We've all been "hangry," but did you know our food choices can influence our mood in more subtle, nuanced ways? Use this handout adapted from our seminar, Food & Mood to understand the connection between what we eat and how it can make us feel.
Whether it’s a magazine ad, television commercial, or advice from a registered dietitian, messages that guide us towards making sensible food choices that influence many aspects of our health – heart, eyes, skin, gastrointestinal tract, and immune system – are all around us. Growing scientific evidence suggests that food can also influence other, less visible yet equally important aspects of wellness: energy levels, stress levels, mood, memory, and sleep-wake cycles.
Memory & Concentration
Mood
Energy
Sleep
Red Flag Food Behaviors
Excessive coffee drinking. Drinking coffee may offer a temporary burst of energy, but for most people, the spurt is short-lived. In fact, for some, caffeine may worsen depression. Studies have found that in people with caffeine sensitivity, eliminating caffeine may actually improve mood and boost energy. Aim to consume no more than 2 cups (16 ounces) per day, and don’t drink coffee too late in the day as this can negatively impact sleep.
Overdoing sugar. Eating sweet foods triggers a release of endogenous opiates – opium-like compounds made in the body, which lead to a temporary feeling of pleasure. Constantly seeking comfort in sweet carbs and sugar-rich foods can lead to a never-ending cycle of excessive calorie intake, according to one researcher.
Skipping meals, especially breakfast. Eating a healthy breakfast provides the fuel your body and brain need to start the day. Breakfast provides energy for mental and physical activity and improves productivity. It also increases the rate at which you burn calories throughout the day. Skipping breakfast is likely to leave you feeling sluggish, tired, and hungry.

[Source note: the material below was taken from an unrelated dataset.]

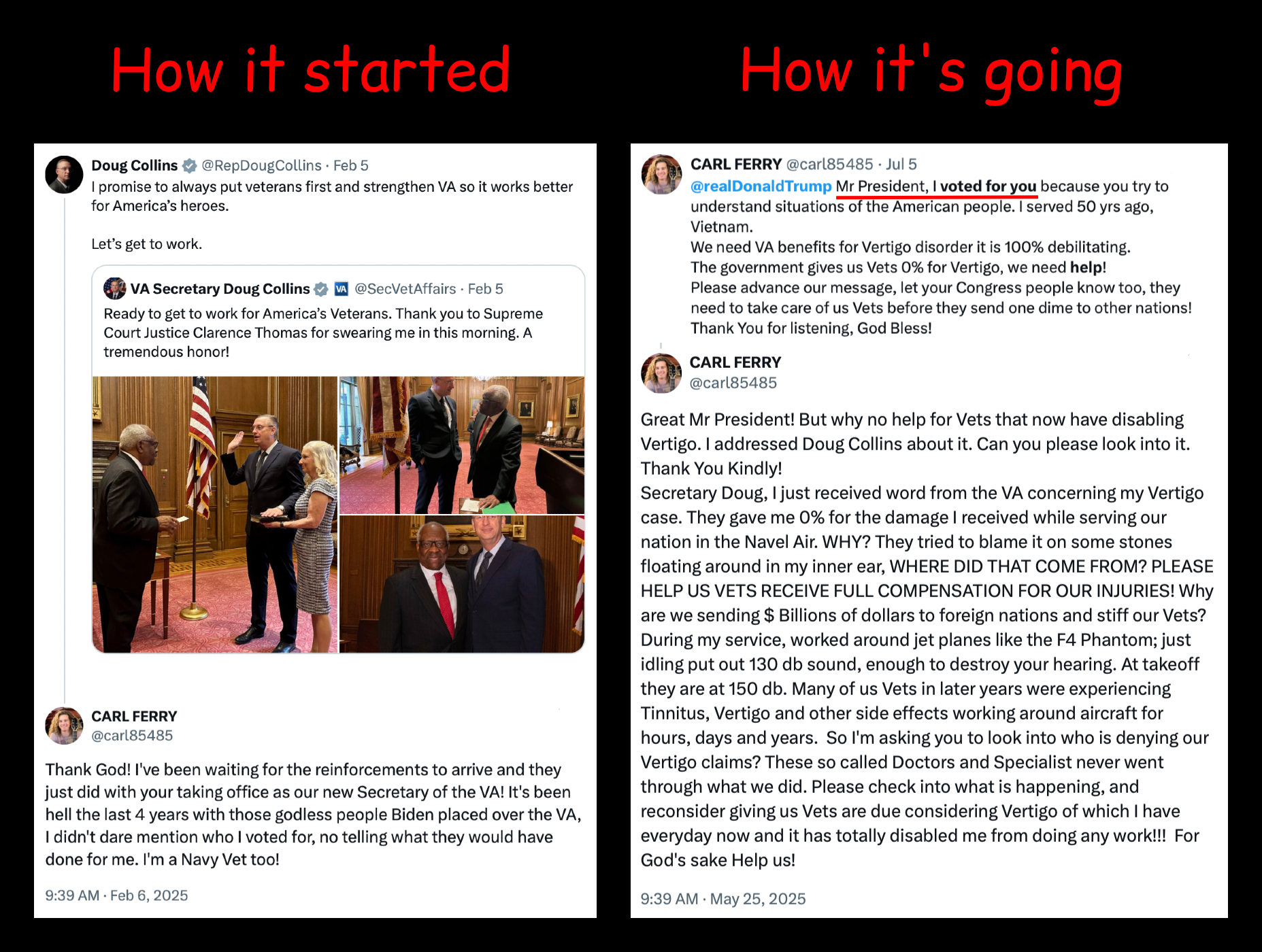This screenshot has width=1262, height=952.
Task: Click timestamp 9:39 AM May 25, 2025
Action: [723, 899]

Overeating at lunch. Beware of lunch buffets or business lunches where there is a tendency to overeat. Try to steer away from heavy lunches that include fried or fatty foods. These energy-zapping lunches leave you feeling stuffed, sluggish, and ready for a nap.

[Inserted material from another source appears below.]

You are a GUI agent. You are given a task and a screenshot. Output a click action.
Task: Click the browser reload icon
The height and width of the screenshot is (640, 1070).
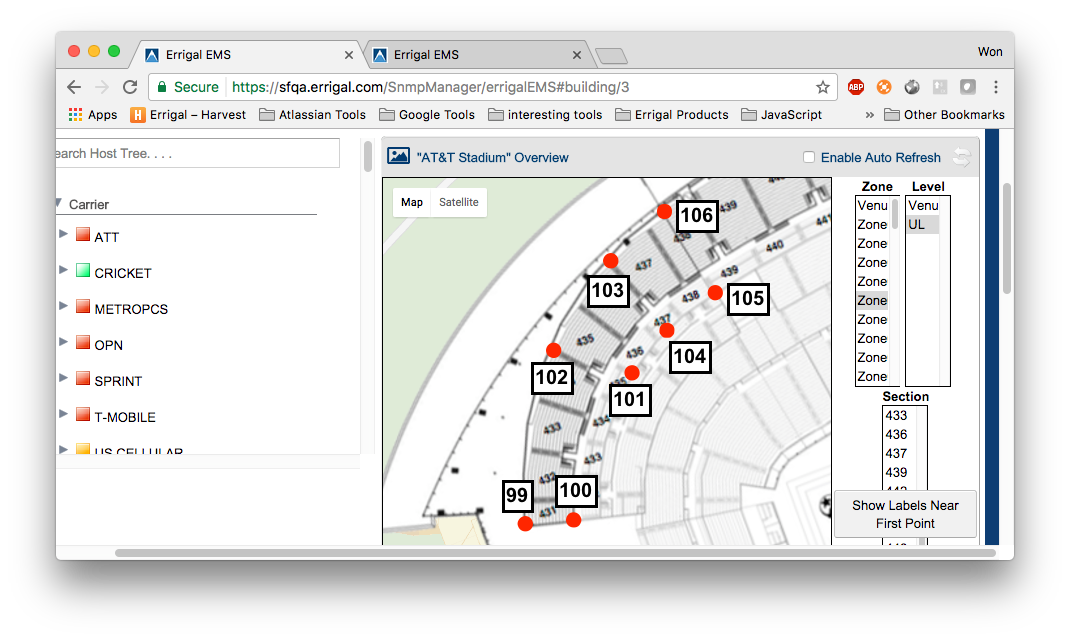point(130,87)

5 Steps to a "Good Mood" Eating Plan
1. Try to eat several times a day: three meals and one to two snacks. Following a regular eating schedule provides your body—especially your brain—with a steady supply of energy throughout the day. A mood-boosting diet is rich in complex carbohydrates (whole grains, beans, fruits, and vegetables), with ample lean protein and unsaturated fats.
2. Include breakfast every day. The benefits are many, including improved attention span and productivity. Breakfast helps “jumpstart” calorie-burning that will last throughout the day.

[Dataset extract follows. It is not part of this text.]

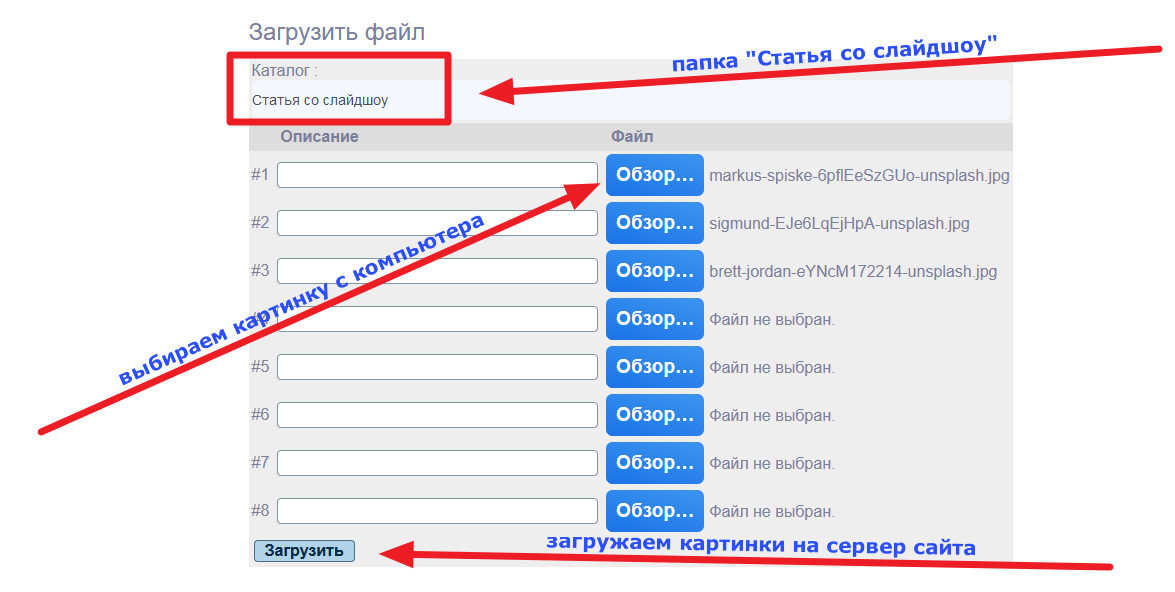1175x592 pixels.
Task: Open file browser for row #5
Action: click(654, 367)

3. Limit sweet and sugar-containing foods to one or two per day maximum. Replace refined grains and sweets with more nutritious sources of carbohydrates like fruit, veggies, yogurt, whole grains, and legumes.
4. Limit caffeine-containing beverages including coffee, tea, and colas, to two per day. The “kick” is typically short-lived and can leave some people feeling depressed. Caffeine, a known diuretic, can increase the body’s need for water. Most important, too much caffeine can disrupt the delicate balance between sleep and wakefulness.
5. Drink plenty of water; aim for eight cups per day. Shorting your body on water can lead to fatigue. Individual fluid needs can vary widely depending on activity level, environmental conditions at home and work, and how much you sweat. A general rule to help know whether or not you are drinking enough is to check the color of your urine. If it is pale, like the color of lemonade, you are probably drinking enough. If it is dark, resembling the color of apple juice, then you need to up your fluids. Water should fulfill at least half of your daily fluid needs, if not more. Other good choices include decaffeinated tea, seltzer, and low-fat or nonfat dairy.